Focado na atuação de redes conservadoras em ambientes de campanha digital opaca e ecossistemas midiáticos híbridos, Viktor acabou traçando um perfil da rede de apoio e campanha de Jair Bolsonaro. “Conseguimos identificar ações coordenadas, grupos com estrutura organizada para disseminação de conteúdos”. De acordo com o pesquisador, a profissionalização da campanha pôde ser identificada, entre outros elementos, pelo material circulado nos grupos, onde era notória a criação padronizada de cards e outros materiais de insumo para as ações multiplataformas.
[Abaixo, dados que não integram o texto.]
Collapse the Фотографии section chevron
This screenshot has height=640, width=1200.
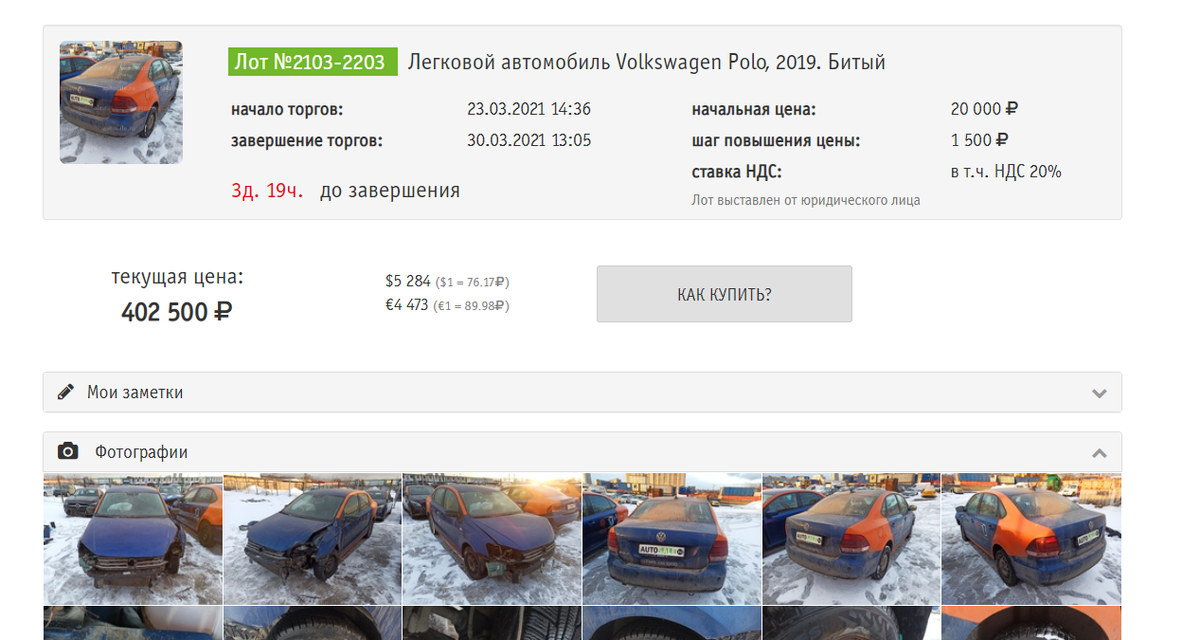(1100, 453)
Sua equipe fez o monitoramento sistemático de 124 grupos, para entender as diferenças entre as campanhas online entre as outras plataformas e a desenvolvida no âmbito do Whatsapp, e saber como esses grupos se organizam. Viktor Chagas começou a desenvolver um modelo de pesquisa encoberta e participar dos grupos, observar o funcionamento interno, coletar dados e anonimizar dados que dizem respeito à intimidade dos usuários. “Como os grupos são muito voláteis, trabalhamos com três retratos da rede: período de campanha, final do primeiro turno, final do segundo turno”.

O pesquisador demonstrou ter encontrado características de astroturfing [prática de mascarar os patrocinadores de uma mensagem com o intuito de fazer parecer que ela tenha se originado de forma orgânica] nessa dinâmica de campanha, como a pouca interação dialógica entre eles, a infraestrutura e material padronizado. “Estão mais preocupados em difundir informações, criar materiais para circular”. Segundo o professor, usuários com menor letramento político são mais propensos a embarcar nesse tipo de dinâmica e repassar. “A campanha combina todos esses elementos”.

A pesquisa identificou a presença de um número de campanha atrelado ao deputado federal Eduardo Bolsonaro, filho de Jair Bolsonaro, em pelo menos 30 grupos diferentes. “Ele administrava meia dúzia desses grupos. É um dos atores mais ativos ao longo da campanha. Senão ele, o seu staff. Fato que exclui qualquer possibilidade de resposta do tipo ‘não tenho a menor vinculação com essa rede’. Junto com ele, identificamos outros políticos. Mas esses números não são números públicos, como é o dele”, ressaltou.

Os resultados se replicam ao longo das duas pesquisas e caminham quase sincronicamente, com pequenas diferenças. Foram mais de 200 grupos envolvidos diretamente na campanha. Os dados coletados pelos pesquisadores estão sendo processados e artigos serão publicados em breve com os resultados.

Sobre o INCT.DD – O INCT.DD agrega diversos grupos e laboratórios de pesquisa nacionais e internacionais dedicados a explorar meios e modos de usar a tecnologia para produzir mais (e melhor) democracia. Com o laboratório central e a coordenação na Facom/UFBA, o Instituto conta com 79 pesquisadores-doutores, sendo 44 cientistas que atuam em centros de pesquisa brasileiros e 35 pesquisadores estrangeiros: 15 australianos, 12 pesquisadores de 8 diferentes países europeus, seis americanos, um chileno e um canadense. No total, estão envolvidas na rede do projeto 37 instituições (universidades, centros de pesquisa e laboratórios), sendo 16 brasileiras e 21 estrangeiras.